Take the lines below between the one holding "Given: Focus the medicine name search field" and the one holding "The height and", inclusive, and copy them exactly. Add nothing.
Start of Input data
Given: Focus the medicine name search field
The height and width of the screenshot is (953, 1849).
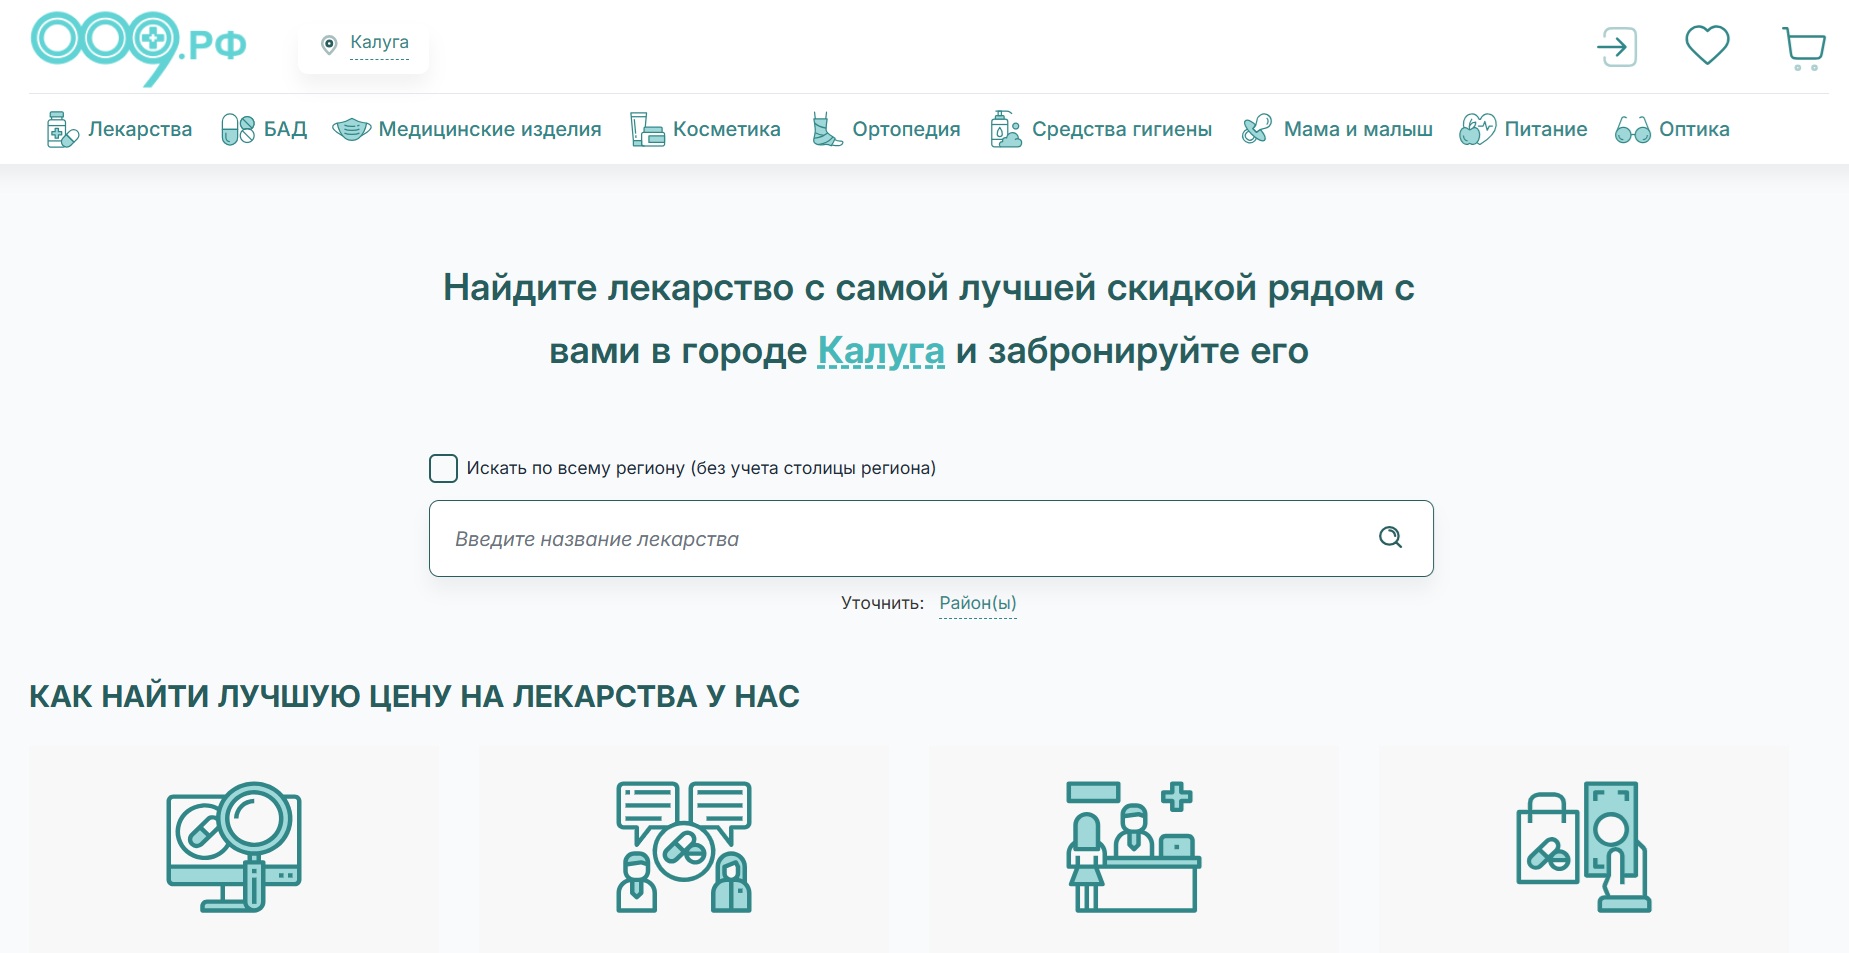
End of Input data
Start of Input data
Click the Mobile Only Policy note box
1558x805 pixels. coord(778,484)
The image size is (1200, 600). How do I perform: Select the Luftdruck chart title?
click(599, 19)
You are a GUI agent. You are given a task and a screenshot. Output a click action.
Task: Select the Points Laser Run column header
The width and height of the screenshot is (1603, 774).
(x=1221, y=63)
End of Input data
Start of Input data
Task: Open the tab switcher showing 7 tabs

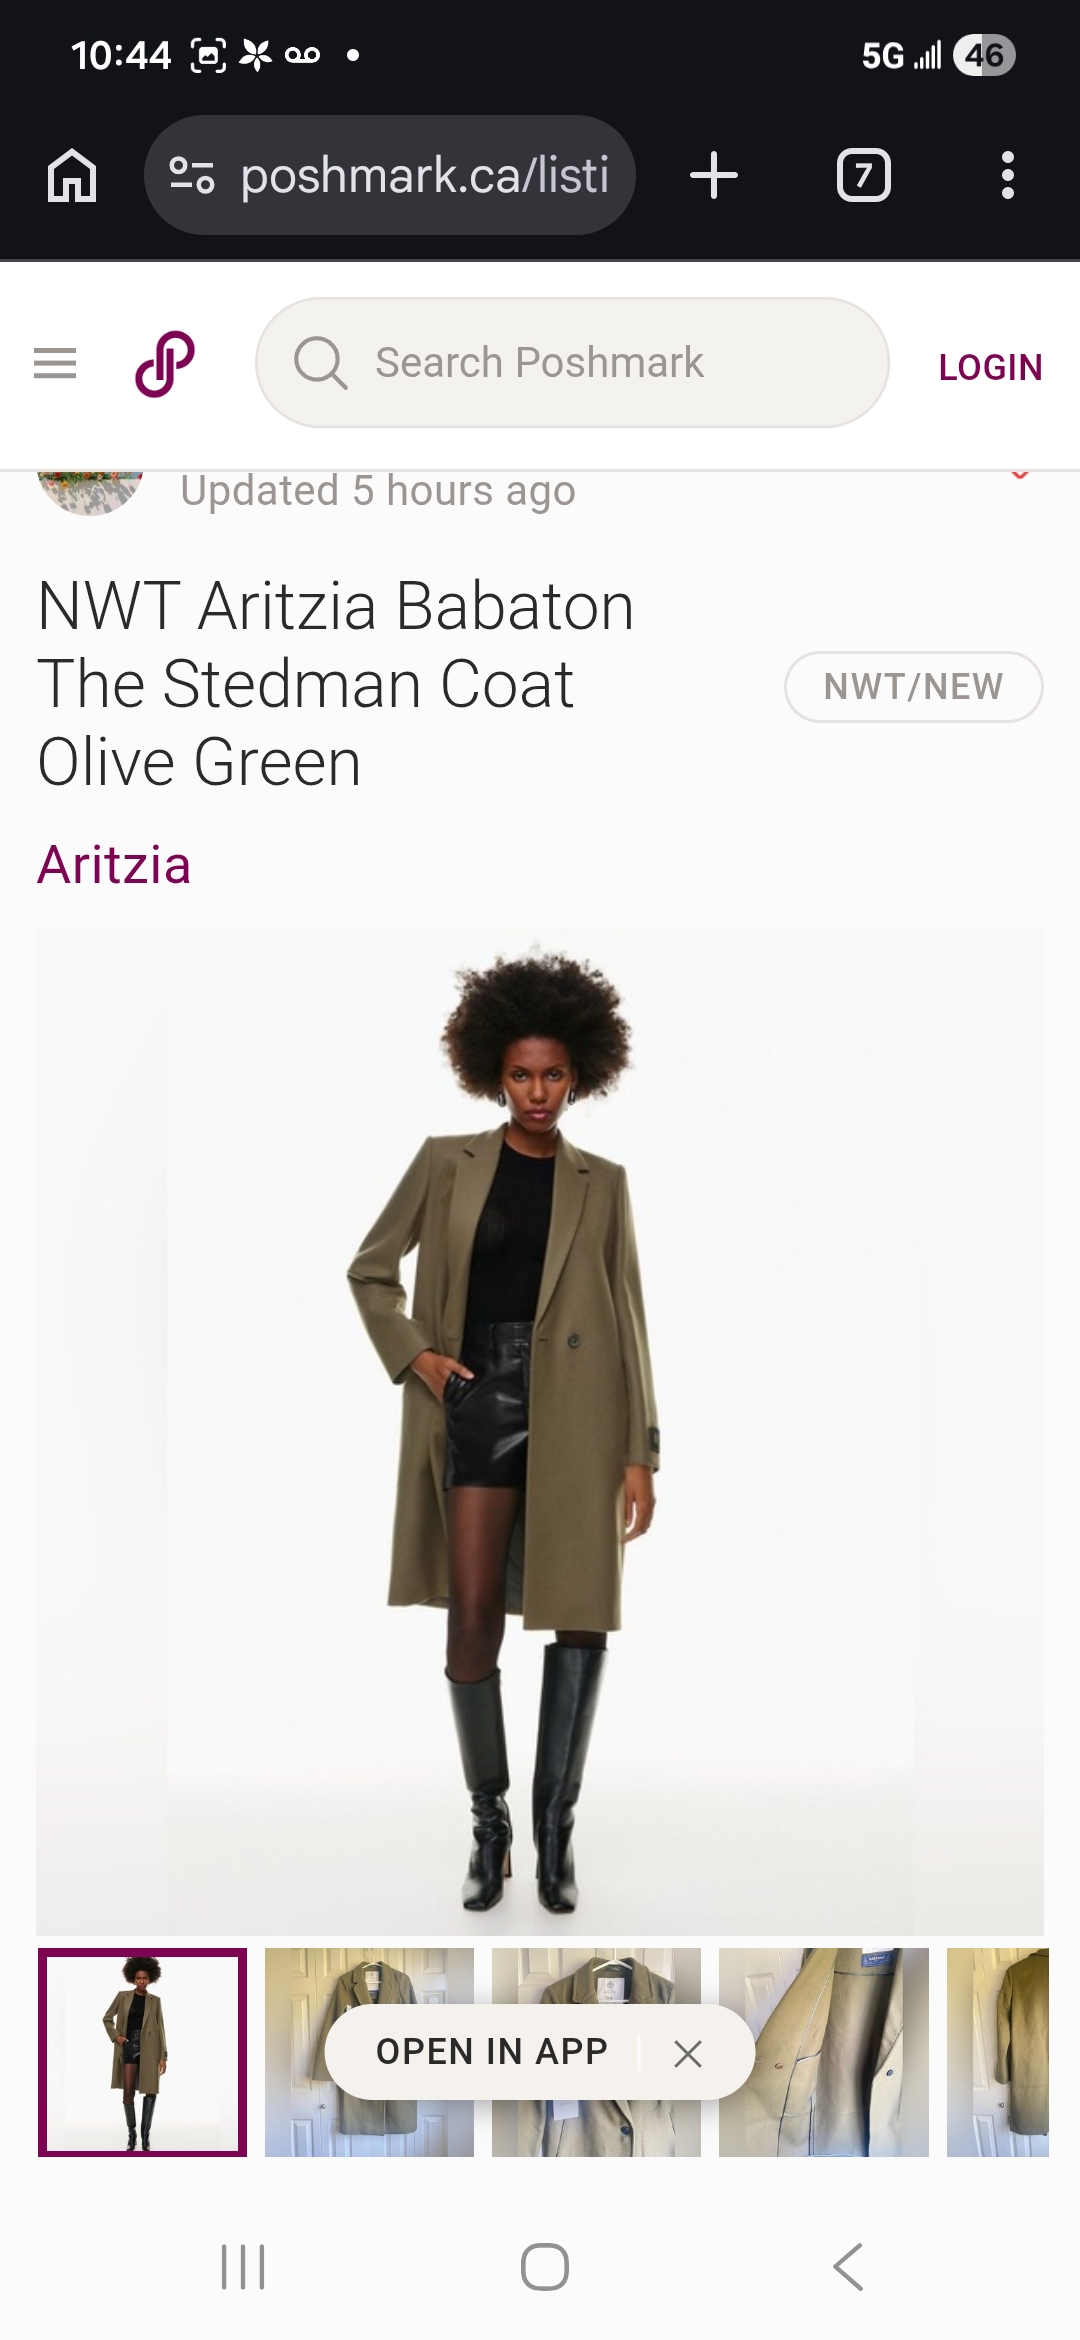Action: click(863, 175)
End of Input data
*Solution:*
Given: Focus the medicine name search field
The height and width of the screenshot is (953, 1849).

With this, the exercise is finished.